> **Document passage**
##########
Notice that gamma = 1 / (2 * sigma^2), and sigma = sqrt(1 / 2 * gamma). For the example vectors above, with gamma = 0.40, then sigma = sqrt(1 / 2*0.40) = sqrt(1.25) = 1.1180. If you use this value in the sigma version of the RBF definition, you will get the same 0.8685 result.
There are many different kernel functions. In machine learning scenarios, the RBF kernel function is the most common (at least, based on my experience), and is the one used by the demo program. Other, less commonly used kernel functions include the polynomial kernel, the sigmoid kernel, and the cosine kernel.
In math and research literature, a general kernel function is often written as K(x, x') to indicate any kernel function can be used. Sometimes kernel functions are defined so that they accept a just single vector, and you see K(x - x') to indicate you perform vector subtraction and then feed the result to the single-parameter kernel function.
To recap, kernel ridge regression uses a kernel function that compares two vectors. There are many different kernel functions. The most common is the radial basis function (RBF) kernel. The RBF kernel has two variations, the gamma version and the sigma version.
Kernel Ridge Regression Prediction
The kernel ridge regression prediction mechanism is best understood by looking at a concrete example. In words, to predict the y value for an input vector x, you compute the sum of the products of the model weights times the kernel function applied to x and each training item.
##########
(Extracted data entries)
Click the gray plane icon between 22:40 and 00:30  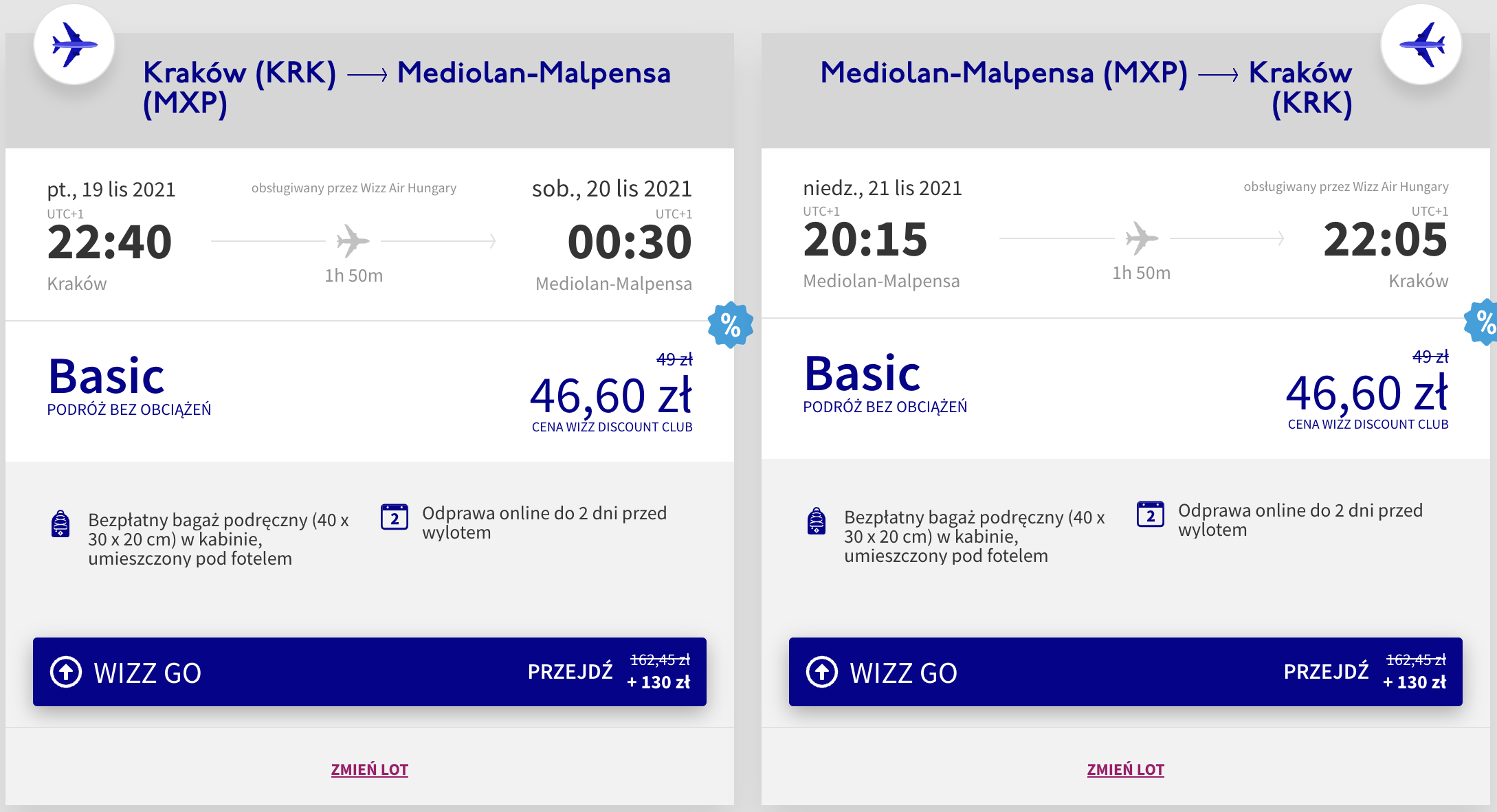(x=353, y=241)
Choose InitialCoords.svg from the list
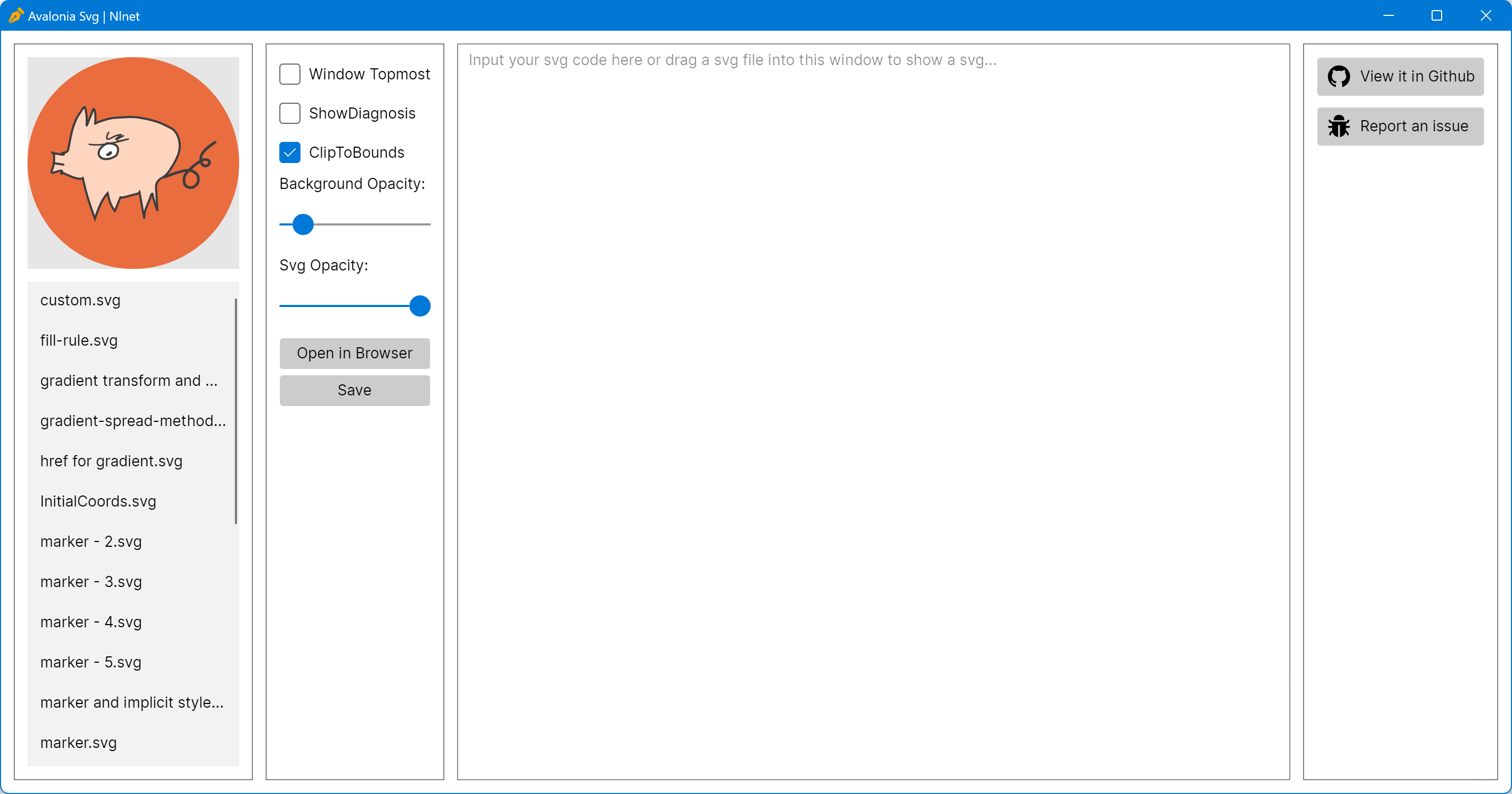Image resolution: width=1512 pixels, height=794 pixels. 98,501
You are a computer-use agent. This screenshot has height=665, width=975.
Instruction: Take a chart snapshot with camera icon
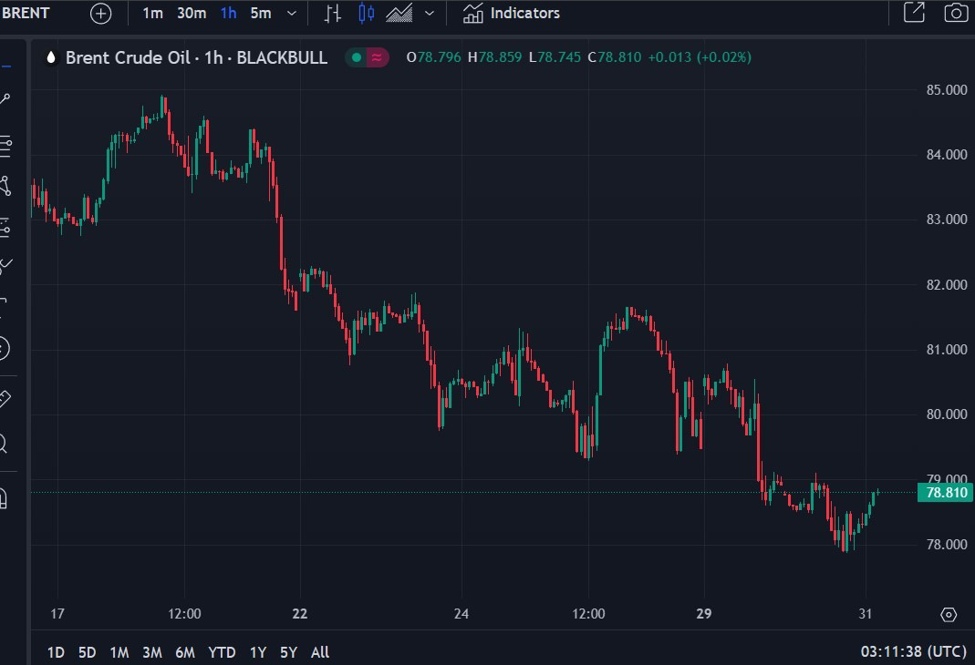[x=955, y=13]
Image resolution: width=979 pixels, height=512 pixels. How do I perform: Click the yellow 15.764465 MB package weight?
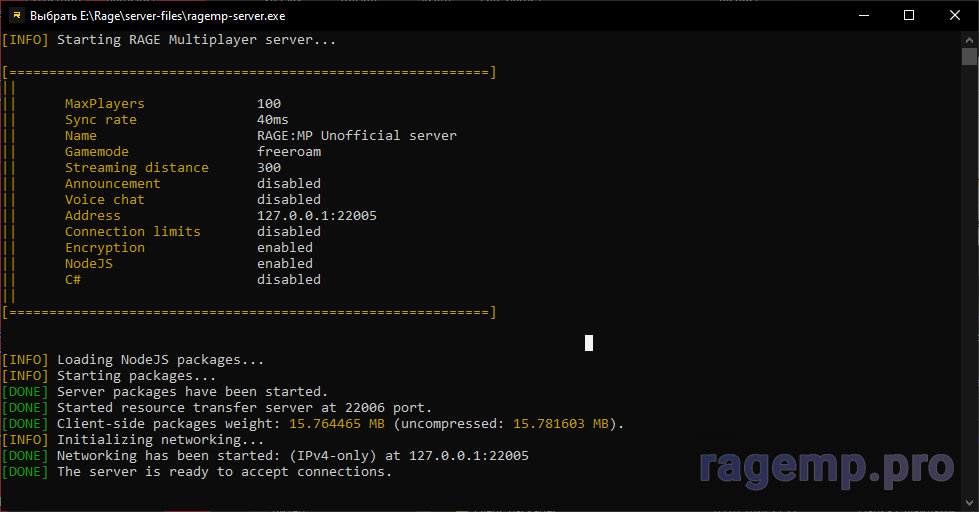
##########
> **Tasks to complete**
(1) Rewrite the paragraph of the kernel ridge regression passage that begins "There are many different kernel functions" in shorter form, keeping its main facts.
(2) Translate this sentence from the kernel ridge regression passage into Spanish: "The RBF kernel has two variations, the gamma version and the sigma version."
(3) Set down the part of the kernel ridge regression passage starting with "There are many different kernel functions. In" and going on through "single-parameter kernel function.", word for word.
The lines have no role in the work on the kernel ridge regression passage.

> **Problem solutions**
(1) Many kernel functions exist. In the writer's experience, the RBF kernel is the most common in machine learning, and the demo program uses it. Less common kernels include the polynomial, sigmoid, and cosine kernels.

(2) El kernel RBF tiene dos variantes, la versión gamma y la versión sigma.

(3)
There are many different kernel functions. In machine learning scenarios, the RBF kernel function is the most common (at least, based on my experience), and is the one used by the demo program. Other, less commonly used kernel functions include the polynomial kernel, the sigmoid kernel, and the cosine kernel.
In math and research literature, a general kernel function is often written as K(x, x') to indicate any kernel function can be used. Sometimes kernel functions are defined so that they accept a just single vector, and you see K(x - x') to indicate you perform vector subtraction and then feed the result to the single-parameter kernel function.